A hike in import duty on power equipment to 19 per cent is on top of the Budget wish list of boiler turbine and generator (BTG) makers led by BHEL. This comes after at least five years of steadily increasing competition from Chinese and Korean players in India. Right now, the duty is 5 per cent for projects with less than 1,000 MW capacity and nil for projects over 1,000 MW.

Even as this levy is being debated, domestic equipment manufacturers may be up against challenges. Intense competition and lower profit margins are here to stay; the quantum of import duty notwithstanding. And here's why.

For one, it is not just the Chinese players but increasing local competition that has hurt domestic players, especially BHEL, the most. At least eight Indian players, through joint ventures with established overseas players, have entered the BTG space in the last 3-4 years. Others, such as Korean player Doosan, are setting up fully-owned units locally.

Recent NTPC orders too have seen players such as Bharat Forge–Alstom, JSW-Toshiba as well as BGR Energy Systems emerge as the lowest bidder with 10-20 per cent lower bids than the second competitive bidder. The latter's recent 660MW bulk order bid is, in fact, stated to be lower than the 800MW order bid by Doosan in an earlier bulk order. In all, the top three bidders in these orders were mostly Indian joint ventures.

 Agreed, these companies may have bid aggressively to ward off Chinese competition (the other foreign players have already made inroads through joint ventures with local players). The import duty levy may thus help bridge the gap.

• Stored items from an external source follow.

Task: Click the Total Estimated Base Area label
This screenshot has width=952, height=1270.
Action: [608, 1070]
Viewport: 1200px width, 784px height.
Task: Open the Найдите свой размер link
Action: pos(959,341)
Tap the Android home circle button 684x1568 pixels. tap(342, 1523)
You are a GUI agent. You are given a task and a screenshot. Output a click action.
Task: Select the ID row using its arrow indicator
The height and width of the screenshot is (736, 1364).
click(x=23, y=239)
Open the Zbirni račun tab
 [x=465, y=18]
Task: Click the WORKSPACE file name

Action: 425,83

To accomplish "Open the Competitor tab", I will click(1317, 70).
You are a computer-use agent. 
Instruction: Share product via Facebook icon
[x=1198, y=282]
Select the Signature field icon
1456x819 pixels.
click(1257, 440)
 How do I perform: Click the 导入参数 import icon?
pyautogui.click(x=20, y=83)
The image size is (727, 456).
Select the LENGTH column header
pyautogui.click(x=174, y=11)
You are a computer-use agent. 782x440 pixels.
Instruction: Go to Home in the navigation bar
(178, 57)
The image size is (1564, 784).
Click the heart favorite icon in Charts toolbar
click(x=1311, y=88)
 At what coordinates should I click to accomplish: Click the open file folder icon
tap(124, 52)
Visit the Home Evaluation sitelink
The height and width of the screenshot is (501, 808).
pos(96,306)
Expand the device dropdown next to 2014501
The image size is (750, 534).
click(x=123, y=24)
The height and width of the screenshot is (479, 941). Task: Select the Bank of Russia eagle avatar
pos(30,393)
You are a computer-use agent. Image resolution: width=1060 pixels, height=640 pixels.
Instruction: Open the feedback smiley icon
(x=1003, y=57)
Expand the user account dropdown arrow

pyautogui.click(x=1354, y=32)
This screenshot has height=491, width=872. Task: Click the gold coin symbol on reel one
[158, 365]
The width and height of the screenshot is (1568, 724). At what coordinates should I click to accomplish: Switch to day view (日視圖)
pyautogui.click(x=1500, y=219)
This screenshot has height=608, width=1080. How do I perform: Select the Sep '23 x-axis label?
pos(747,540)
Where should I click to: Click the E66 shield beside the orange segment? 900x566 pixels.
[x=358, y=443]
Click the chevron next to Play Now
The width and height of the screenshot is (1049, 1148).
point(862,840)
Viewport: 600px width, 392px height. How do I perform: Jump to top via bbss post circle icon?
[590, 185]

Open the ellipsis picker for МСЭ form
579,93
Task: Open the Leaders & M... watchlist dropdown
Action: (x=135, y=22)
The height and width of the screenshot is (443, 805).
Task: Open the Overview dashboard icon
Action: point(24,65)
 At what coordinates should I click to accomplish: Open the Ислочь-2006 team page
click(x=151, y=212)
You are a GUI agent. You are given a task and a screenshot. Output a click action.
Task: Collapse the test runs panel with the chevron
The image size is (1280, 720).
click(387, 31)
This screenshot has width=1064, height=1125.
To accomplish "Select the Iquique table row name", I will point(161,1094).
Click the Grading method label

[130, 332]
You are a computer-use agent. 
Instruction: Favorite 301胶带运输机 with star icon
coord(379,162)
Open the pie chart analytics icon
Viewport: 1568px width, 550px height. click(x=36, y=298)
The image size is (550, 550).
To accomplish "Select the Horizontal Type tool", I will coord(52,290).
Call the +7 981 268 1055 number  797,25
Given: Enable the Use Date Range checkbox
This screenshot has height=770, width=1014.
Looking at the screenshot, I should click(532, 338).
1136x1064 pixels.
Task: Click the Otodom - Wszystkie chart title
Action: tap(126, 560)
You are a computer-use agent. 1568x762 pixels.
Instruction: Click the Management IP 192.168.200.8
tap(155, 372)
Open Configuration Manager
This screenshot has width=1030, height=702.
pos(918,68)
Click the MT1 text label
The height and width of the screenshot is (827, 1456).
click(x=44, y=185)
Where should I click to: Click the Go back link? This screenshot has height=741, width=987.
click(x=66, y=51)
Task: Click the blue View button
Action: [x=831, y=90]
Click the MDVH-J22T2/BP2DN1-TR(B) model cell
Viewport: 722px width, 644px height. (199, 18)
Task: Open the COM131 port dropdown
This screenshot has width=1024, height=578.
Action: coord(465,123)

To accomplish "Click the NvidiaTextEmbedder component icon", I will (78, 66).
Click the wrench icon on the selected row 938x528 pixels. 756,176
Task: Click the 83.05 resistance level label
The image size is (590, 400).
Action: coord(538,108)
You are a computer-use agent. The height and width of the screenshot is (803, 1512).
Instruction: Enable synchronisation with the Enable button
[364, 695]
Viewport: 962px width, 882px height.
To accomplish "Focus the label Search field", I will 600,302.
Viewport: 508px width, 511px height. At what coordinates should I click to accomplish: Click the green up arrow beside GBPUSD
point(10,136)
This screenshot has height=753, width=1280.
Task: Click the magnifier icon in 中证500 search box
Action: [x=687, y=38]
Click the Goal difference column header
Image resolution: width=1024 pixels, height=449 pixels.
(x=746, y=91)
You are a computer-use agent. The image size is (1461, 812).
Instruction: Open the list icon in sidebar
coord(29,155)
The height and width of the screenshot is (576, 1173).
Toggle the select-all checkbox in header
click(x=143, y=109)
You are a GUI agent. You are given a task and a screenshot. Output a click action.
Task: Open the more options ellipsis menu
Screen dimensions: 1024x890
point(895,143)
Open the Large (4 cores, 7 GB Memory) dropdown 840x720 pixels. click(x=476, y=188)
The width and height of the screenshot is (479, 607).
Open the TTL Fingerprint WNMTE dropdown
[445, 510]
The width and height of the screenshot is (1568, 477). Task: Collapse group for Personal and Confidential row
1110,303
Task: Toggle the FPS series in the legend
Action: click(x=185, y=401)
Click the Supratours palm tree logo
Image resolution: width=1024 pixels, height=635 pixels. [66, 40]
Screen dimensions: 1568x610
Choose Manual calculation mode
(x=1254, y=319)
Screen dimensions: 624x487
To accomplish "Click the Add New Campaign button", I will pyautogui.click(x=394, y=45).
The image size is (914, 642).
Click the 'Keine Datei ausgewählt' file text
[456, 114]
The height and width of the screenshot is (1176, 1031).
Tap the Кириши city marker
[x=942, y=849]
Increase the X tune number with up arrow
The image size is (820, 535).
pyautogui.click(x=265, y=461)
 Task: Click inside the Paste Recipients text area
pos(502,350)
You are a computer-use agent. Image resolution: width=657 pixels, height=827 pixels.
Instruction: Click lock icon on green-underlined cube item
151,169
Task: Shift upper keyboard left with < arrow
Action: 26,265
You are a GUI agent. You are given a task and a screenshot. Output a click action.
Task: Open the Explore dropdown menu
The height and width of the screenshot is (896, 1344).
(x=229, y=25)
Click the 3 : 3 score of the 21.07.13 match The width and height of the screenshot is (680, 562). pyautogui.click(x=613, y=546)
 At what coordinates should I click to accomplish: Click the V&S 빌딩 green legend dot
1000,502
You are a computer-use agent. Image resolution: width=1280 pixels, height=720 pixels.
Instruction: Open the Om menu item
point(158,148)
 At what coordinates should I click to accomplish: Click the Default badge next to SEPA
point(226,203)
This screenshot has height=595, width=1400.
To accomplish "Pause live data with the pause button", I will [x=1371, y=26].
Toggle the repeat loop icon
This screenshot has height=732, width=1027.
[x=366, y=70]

Two, Chinese equipment still make sense for many utilities simply because the suppliers now bundle their equipment with easy finance from Chinese lenders, thus making it a tempting melange for Indian utilities. Interest rates, reported to be in single digits for Chinese finance, may be no match for the 11-14 per cent rates locally.

Super-critical tech

 Three, and most importantly, the Indian behemoth BHEL as well as the other joint ventures, are testing their wings on super-critical technology in India. Close to 60 per cent of the Twelfth Five-Year Plan orders for coal power projects is based on supercritical technology. Chinese equipment players have walked away with well over half of these orders because of their first-mover advantage. Players such as BHEL and L&T have been making inroads only from FY-09.

And since most of the domestic tie-up will involve technology transfer and use of imported material for a good part, this segment is unlikely to leave much room for local players to bid competitively. Chinese players themselves saw a compression in margins in 2006, when they first entered this arena.